▸ WHAT TO WORK ON: Would you copy each line of the records that includes the word "section"?

** Opening THE DATA block **

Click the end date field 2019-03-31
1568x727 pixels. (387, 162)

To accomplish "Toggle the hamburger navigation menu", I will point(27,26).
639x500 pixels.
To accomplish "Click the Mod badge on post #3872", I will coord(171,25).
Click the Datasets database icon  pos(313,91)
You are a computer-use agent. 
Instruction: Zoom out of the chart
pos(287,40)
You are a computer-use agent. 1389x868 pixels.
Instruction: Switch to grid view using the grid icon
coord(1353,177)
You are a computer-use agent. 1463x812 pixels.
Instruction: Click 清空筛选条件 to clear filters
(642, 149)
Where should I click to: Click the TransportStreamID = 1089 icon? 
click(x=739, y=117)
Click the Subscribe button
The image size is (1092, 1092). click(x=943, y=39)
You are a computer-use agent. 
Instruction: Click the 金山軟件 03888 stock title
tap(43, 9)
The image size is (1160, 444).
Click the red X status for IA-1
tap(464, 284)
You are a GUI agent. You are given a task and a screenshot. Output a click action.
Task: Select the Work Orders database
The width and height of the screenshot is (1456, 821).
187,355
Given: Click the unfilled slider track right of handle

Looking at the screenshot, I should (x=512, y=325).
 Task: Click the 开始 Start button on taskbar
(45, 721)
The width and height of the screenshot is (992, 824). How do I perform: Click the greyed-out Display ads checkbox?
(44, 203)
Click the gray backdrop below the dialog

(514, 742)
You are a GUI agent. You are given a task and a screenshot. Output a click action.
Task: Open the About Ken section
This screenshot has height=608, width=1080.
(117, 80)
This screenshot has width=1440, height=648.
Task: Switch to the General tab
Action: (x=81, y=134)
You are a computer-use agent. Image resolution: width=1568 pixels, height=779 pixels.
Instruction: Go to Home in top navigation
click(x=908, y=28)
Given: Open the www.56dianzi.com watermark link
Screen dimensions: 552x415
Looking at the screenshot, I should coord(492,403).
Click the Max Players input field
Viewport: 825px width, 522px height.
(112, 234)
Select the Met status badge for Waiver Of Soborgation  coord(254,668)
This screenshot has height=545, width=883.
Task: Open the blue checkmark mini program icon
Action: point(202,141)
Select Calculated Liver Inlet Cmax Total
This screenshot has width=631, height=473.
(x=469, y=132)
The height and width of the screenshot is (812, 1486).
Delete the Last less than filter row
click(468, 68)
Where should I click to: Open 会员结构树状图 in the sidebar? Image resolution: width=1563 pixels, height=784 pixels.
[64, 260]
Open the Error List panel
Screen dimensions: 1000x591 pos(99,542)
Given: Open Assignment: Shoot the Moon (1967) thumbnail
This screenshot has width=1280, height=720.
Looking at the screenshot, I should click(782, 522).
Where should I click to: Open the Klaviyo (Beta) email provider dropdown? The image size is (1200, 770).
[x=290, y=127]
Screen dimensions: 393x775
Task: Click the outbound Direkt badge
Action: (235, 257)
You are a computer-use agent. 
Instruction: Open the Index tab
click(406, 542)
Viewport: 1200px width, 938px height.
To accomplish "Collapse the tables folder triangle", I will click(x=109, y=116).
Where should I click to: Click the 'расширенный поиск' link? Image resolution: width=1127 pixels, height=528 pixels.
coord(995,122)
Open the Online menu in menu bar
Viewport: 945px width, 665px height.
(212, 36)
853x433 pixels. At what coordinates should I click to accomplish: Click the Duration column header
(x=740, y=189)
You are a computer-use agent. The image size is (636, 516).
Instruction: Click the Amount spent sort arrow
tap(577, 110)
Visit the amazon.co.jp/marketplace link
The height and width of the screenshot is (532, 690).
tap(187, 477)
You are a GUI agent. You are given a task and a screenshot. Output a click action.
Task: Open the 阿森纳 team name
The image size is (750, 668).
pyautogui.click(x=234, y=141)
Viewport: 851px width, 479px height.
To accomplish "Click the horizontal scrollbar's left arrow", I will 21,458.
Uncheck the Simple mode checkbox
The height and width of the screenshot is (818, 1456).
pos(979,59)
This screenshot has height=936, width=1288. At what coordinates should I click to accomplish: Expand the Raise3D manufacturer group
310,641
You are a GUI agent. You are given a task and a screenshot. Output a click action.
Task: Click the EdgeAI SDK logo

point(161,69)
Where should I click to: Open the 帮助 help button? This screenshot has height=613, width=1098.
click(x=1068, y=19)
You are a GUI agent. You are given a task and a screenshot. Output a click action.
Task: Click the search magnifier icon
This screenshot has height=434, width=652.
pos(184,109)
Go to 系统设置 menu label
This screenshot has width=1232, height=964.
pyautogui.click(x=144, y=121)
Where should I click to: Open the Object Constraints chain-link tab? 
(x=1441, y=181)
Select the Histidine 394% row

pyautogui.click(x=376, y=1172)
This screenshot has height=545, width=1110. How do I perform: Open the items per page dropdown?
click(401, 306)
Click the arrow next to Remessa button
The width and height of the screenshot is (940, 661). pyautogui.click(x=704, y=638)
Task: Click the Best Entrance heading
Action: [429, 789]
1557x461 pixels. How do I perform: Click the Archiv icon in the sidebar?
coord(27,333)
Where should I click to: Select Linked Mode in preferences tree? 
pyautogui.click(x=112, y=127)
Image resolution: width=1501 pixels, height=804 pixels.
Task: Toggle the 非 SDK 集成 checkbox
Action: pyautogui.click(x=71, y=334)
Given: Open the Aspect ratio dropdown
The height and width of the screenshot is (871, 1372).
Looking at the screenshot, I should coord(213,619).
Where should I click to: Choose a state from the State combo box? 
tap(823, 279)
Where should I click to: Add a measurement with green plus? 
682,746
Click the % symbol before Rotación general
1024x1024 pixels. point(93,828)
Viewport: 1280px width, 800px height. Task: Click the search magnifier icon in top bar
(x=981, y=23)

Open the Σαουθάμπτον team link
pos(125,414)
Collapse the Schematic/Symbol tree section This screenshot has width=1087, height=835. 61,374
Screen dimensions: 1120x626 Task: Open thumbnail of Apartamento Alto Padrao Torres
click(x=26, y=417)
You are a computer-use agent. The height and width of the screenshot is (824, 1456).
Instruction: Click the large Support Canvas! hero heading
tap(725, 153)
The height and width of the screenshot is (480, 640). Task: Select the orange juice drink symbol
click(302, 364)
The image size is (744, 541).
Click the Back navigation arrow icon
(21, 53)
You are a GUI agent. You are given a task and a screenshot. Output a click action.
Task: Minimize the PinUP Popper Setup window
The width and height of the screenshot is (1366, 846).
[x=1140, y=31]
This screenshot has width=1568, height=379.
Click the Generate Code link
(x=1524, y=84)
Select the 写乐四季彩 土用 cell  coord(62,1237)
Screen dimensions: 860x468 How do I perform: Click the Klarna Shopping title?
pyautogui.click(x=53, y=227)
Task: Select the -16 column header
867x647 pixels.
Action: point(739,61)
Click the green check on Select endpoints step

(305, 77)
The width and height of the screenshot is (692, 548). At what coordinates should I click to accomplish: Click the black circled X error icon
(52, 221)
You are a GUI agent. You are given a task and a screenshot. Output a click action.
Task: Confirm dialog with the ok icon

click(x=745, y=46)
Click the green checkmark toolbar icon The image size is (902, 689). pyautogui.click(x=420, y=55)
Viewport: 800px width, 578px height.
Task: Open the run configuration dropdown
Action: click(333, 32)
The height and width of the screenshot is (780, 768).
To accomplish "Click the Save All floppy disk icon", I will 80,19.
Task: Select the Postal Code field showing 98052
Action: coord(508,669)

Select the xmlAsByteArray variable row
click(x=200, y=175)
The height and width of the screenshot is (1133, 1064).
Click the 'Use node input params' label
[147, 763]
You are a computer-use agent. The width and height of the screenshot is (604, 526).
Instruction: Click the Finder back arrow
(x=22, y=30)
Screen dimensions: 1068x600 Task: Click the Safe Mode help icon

** Closing THE DATA block **

▸ ANSWER FOR THIS EXERCISE:
Task: Open the About Ken section
Collapse the Schematic/Symbol tree section This screenshot has width=1087, height=835. 61,374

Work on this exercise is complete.